高市早苗首相は15日、81回目の終戦の日を迎え、政府主催の全国戦没者追悼式に臨み、式辞で「戦争の惨禍を二度と繰り返させない」と強調した。式辞では、戦後日本が世界平和に貢献するために力を尽くしてきたと述べた。
式辞の全文
天皇皇后両陛下のご臨席を仰ぎ、戦没者のご遺族、各界代表のご列席を得て、全国戦没者追悼式を、ここに挙行いたします。

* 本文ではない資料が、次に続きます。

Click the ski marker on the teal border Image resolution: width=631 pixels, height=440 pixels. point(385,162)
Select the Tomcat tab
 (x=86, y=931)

先の大戦では、約310万人の同胞の命が失われました。祖国の行く末を案じ、愛するご家族の幸せを願いながら、戦場に斃れた方々。広島と長崎での原子爆弾投下、各都市での爆撃、沖縄における地上戦などにより犠牲となられた方々。終戦後、遠い異郷の地で亡くなられた方々。今、すべての御霊の御前にあって、御霊の安寧を、心より、お祈り申し上げます。
平和への誓い
今日のわが国の平和と繁栄は、戦没者の皆さまの尊い命と、苦難の歴史の上に築かれたものであることを、私たちは決して忘れません。改めて、衷心より、敬意と感謝の誠をささげます。
いまだ帰還を果たされていない多くのご遺骨のことも、決して忘れません。1日も早くふるさとにお迎えできるよう、国の責務として全力を尽くしてまいります。

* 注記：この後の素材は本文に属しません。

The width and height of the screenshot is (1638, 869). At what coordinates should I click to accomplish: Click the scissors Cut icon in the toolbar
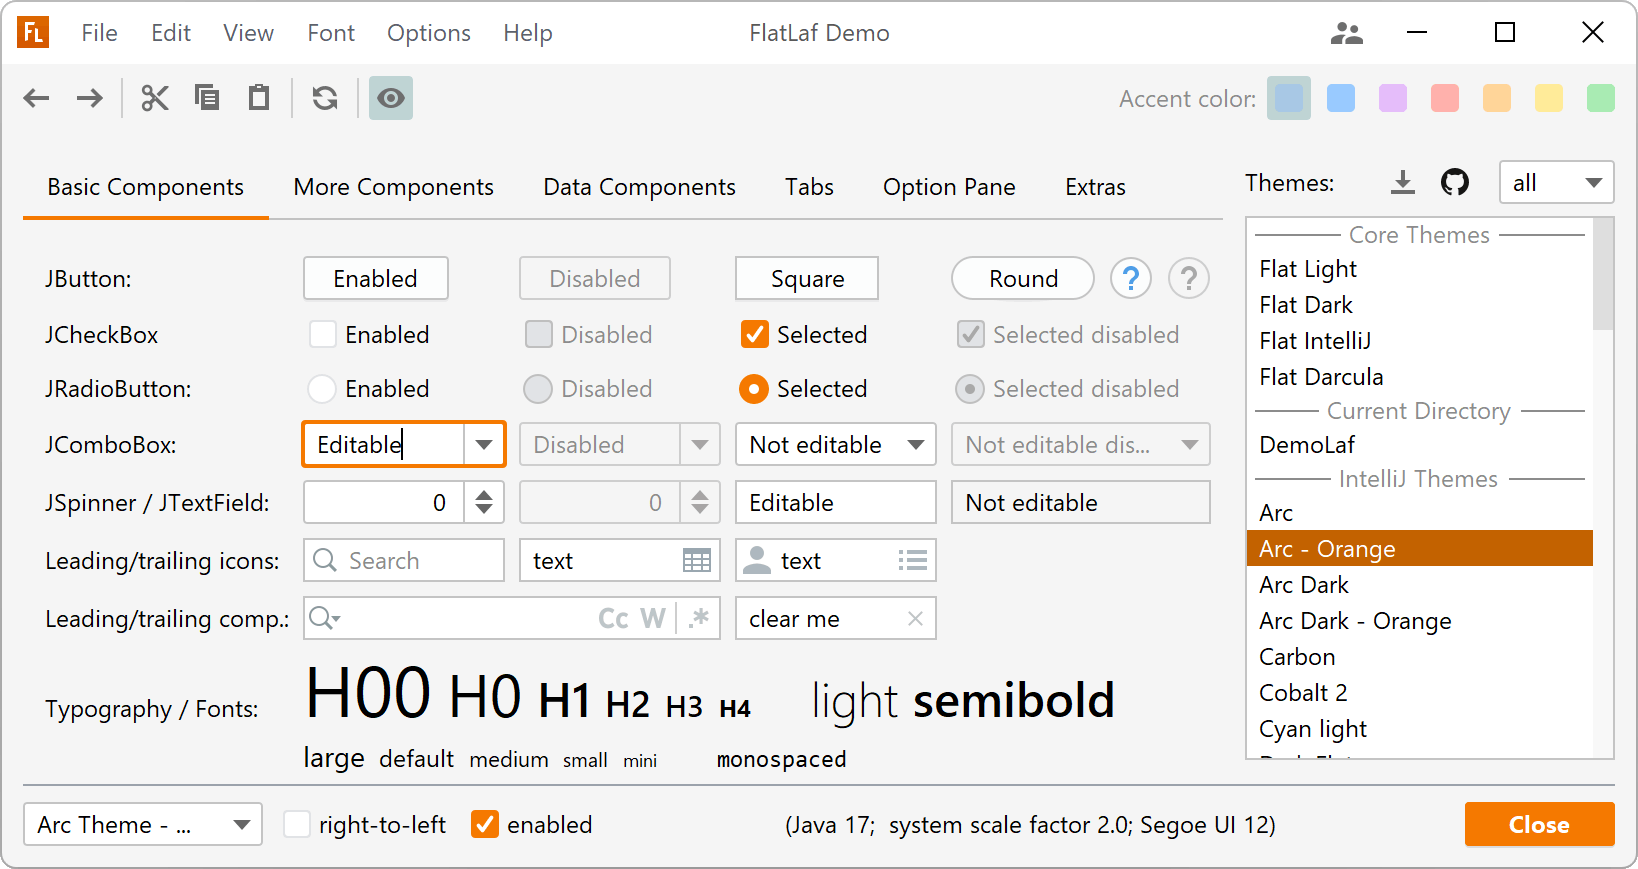[x=155, y=98]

戦後、わが国は一貫して、平和を重んじる国家として歩みを進め、世界の平和と繁栄に貢献するために力を尽くしてまいりました。戦争の惨禍を、二度と繰り返させない。戦後81年が経ちますが、歳月がいかに流れても、この決然たる誓いを、世代を超えて継承し、貫いてまいります。
今後の展望
日本は、各国が直面しているさまざまな課題の解決に向け、重要な役割を果たせます。インド太平洋の輝く灯台として、頼りにされる国になれます。今を生きる世代も、未来を生きる世代も、希望を持てる日本を、安全で安心して暮らせる社会を、創り上げてまいります。
結びに、戦没者の御霊のご平安と、ご遺族の皆さまのご健勝を、お祈り申し上げます。
なお、高市首相は、昨年の石破茂前首相が13年ぶりに復活させた「反省」に言及しない式辞に戻した。